Task item:
Only the lines below from the one containing "25 (98, 1120)" to the one containing "Office-Worker-Medium-Skin-Tone (28, 1729)" should be repeated, both included and unchanged.

[Given entries — start]

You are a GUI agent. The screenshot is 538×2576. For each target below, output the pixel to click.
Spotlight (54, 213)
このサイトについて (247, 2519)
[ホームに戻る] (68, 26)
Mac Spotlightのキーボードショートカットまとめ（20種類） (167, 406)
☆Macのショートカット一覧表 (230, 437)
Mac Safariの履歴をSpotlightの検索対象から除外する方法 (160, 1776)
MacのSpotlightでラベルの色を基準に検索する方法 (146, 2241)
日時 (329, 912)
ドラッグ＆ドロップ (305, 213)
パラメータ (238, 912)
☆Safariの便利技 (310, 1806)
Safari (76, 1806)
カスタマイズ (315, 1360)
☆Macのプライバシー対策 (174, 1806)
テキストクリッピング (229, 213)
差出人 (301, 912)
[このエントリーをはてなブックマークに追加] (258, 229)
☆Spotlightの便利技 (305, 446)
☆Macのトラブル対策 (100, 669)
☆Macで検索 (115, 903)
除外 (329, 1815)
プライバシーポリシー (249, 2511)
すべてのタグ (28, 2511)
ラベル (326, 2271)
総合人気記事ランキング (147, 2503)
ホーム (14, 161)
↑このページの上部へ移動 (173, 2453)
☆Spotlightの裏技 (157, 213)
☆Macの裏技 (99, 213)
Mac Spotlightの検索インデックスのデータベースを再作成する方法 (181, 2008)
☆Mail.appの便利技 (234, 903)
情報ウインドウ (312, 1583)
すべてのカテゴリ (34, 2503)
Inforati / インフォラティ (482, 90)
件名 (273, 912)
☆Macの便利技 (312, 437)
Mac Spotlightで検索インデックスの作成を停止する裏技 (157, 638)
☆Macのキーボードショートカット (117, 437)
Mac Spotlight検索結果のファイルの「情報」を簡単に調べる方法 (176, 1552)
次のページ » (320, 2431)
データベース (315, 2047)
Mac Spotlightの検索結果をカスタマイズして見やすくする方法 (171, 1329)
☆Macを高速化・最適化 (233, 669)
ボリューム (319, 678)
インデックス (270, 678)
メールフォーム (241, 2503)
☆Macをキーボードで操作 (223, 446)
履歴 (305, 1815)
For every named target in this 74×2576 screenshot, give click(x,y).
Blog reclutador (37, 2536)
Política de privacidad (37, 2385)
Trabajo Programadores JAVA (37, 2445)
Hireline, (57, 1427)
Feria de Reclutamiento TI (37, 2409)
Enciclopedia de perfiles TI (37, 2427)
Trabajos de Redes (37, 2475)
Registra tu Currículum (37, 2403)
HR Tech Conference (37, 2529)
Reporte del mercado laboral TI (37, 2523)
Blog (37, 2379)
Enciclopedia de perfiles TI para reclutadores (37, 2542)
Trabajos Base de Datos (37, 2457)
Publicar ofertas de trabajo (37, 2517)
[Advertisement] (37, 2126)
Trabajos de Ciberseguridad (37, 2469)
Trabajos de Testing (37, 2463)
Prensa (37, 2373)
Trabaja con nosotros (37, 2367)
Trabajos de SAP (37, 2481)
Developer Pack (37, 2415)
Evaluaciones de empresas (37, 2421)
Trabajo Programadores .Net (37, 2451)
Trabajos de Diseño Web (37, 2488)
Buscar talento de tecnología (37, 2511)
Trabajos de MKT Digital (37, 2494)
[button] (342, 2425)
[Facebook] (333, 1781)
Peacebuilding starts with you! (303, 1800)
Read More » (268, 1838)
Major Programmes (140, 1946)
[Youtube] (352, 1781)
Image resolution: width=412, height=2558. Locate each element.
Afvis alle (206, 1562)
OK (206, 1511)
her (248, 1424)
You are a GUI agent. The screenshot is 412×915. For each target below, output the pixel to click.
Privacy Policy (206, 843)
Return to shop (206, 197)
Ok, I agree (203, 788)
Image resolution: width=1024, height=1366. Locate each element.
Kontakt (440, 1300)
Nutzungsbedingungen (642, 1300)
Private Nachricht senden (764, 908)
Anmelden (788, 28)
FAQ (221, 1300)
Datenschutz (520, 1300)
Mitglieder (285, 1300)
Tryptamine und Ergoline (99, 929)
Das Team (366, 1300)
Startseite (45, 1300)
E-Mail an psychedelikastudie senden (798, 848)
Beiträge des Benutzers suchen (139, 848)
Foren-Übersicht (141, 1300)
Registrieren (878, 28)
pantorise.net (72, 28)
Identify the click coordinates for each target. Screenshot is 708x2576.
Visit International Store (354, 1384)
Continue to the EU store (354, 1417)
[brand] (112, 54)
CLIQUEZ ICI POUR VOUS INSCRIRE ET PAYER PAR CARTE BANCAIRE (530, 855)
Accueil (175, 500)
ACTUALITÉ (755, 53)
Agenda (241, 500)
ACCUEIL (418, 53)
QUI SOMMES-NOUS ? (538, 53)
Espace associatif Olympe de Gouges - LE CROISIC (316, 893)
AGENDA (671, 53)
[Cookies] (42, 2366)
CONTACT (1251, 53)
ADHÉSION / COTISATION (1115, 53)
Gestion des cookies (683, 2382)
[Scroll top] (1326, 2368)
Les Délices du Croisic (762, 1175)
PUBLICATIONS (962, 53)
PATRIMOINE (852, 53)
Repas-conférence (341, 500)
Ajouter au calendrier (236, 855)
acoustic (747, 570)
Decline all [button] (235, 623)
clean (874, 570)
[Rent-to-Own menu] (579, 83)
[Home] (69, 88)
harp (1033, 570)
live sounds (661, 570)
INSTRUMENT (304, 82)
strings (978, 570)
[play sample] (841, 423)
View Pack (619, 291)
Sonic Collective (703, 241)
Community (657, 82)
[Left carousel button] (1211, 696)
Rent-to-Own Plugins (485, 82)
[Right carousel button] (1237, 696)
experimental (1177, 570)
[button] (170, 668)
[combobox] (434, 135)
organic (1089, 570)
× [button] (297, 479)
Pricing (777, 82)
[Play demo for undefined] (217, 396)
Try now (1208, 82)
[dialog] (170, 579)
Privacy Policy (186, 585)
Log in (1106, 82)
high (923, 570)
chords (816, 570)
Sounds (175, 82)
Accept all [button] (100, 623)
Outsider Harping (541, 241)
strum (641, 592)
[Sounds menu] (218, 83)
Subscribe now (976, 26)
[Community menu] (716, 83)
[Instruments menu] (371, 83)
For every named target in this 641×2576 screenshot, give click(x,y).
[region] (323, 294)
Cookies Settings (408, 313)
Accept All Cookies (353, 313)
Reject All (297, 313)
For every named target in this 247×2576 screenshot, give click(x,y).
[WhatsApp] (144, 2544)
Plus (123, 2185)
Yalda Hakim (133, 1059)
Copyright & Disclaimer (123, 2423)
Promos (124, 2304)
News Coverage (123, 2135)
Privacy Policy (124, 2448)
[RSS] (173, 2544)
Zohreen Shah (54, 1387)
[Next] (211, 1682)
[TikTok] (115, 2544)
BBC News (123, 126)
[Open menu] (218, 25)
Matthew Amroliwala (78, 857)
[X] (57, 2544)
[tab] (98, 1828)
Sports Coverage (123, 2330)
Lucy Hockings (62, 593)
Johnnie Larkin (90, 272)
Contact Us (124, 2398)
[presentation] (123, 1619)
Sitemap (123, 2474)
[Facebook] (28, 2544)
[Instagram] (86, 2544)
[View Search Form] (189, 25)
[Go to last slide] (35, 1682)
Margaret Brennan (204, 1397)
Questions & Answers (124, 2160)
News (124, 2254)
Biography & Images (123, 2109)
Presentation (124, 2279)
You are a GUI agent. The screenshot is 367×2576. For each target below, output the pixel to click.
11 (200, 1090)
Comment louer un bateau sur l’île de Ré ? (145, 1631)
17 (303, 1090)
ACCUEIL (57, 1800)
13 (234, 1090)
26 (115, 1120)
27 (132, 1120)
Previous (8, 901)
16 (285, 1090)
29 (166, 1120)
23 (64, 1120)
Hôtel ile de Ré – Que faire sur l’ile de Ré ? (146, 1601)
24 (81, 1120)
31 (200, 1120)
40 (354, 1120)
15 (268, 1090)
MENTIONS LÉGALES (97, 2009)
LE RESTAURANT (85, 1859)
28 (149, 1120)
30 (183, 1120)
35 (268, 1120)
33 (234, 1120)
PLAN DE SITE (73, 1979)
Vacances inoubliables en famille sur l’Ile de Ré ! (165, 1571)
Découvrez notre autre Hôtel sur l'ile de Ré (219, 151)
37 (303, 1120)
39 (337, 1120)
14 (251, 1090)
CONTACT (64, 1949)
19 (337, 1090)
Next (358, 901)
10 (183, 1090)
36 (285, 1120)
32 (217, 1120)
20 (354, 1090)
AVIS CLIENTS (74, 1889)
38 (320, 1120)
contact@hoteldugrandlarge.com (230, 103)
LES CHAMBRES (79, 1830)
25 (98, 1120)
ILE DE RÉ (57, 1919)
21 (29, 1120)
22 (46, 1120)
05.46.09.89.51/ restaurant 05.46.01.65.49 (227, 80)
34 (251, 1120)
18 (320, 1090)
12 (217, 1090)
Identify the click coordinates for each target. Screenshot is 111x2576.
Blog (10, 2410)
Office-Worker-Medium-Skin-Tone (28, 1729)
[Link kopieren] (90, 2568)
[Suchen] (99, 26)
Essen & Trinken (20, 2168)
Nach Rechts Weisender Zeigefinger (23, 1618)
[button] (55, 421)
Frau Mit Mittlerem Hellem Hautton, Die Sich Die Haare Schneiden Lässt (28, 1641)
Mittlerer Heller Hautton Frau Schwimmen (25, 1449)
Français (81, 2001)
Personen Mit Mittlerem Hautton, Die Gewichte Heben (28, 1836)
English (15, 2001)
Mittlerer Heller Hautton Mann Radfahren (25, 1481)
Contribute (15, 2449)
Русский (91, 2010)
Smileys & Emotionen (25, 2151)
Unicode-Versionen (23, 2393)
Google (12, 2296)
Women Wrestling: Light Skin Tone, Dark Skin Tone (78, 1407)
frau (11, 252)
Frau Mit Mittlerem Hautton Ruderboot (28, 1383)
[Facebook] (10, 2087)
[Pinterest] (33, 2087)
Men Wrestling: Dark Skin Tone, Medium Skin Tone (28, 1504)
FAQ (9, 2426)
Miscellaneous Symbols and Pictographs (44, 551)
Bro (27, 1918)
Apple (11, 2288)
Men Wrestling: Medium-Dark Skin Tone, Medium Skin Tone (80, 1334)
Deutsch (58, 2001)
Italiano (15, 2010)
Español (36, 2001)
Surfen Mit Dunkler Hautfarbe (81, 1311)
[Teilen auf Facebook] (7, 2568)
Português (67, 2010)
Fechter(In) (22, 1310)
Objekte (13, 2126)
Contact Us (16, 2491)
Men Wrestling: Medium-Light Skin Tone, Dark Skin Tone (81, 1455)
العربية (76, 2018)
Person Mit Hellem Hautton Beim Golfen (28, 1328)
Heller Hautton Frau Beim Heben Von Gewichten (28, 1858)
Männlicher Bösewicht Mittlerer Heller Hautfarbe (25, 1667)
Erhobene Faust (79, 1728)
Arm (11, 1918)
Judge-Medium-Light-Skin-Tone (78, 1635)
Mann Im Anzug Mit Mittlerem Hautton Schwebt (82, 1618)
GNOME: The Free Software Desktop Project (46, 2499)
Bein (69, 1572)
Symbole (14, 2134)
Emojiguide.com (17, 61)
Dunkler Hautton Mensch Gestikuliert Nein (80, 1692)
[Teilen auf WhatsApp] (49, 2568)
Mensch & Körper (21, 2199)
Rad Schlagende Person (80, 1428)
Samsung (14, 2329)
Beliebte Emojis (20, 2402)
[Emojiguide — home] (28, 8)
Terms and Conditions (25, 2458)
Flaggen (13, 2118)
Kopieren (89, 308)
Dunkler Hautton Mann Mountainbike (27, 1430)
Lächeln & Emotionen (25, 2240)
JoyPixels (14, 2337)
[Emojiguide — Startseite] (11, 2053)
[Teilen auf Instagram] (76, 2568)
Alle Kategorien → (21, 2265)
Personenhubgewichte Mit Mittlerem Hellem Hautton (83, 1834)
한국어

[Given entries — finish]

Written answer:
25 (98, 1120)
ILE DE RÉ (57, 1919)
21 (29, 1120)
22 (46, 1120)
05.46.09.89.51/ restaurant 05.46.01.65.49 (227, 80)
34 (251, 1120)
18 (320, 1090)
12 (217, 1090)
Identify the click coordinates for each target. Screenshot is 111x2576.
Blog (10, 2410)
Office-Worker-Medium-Skin-Tone (28, 1729)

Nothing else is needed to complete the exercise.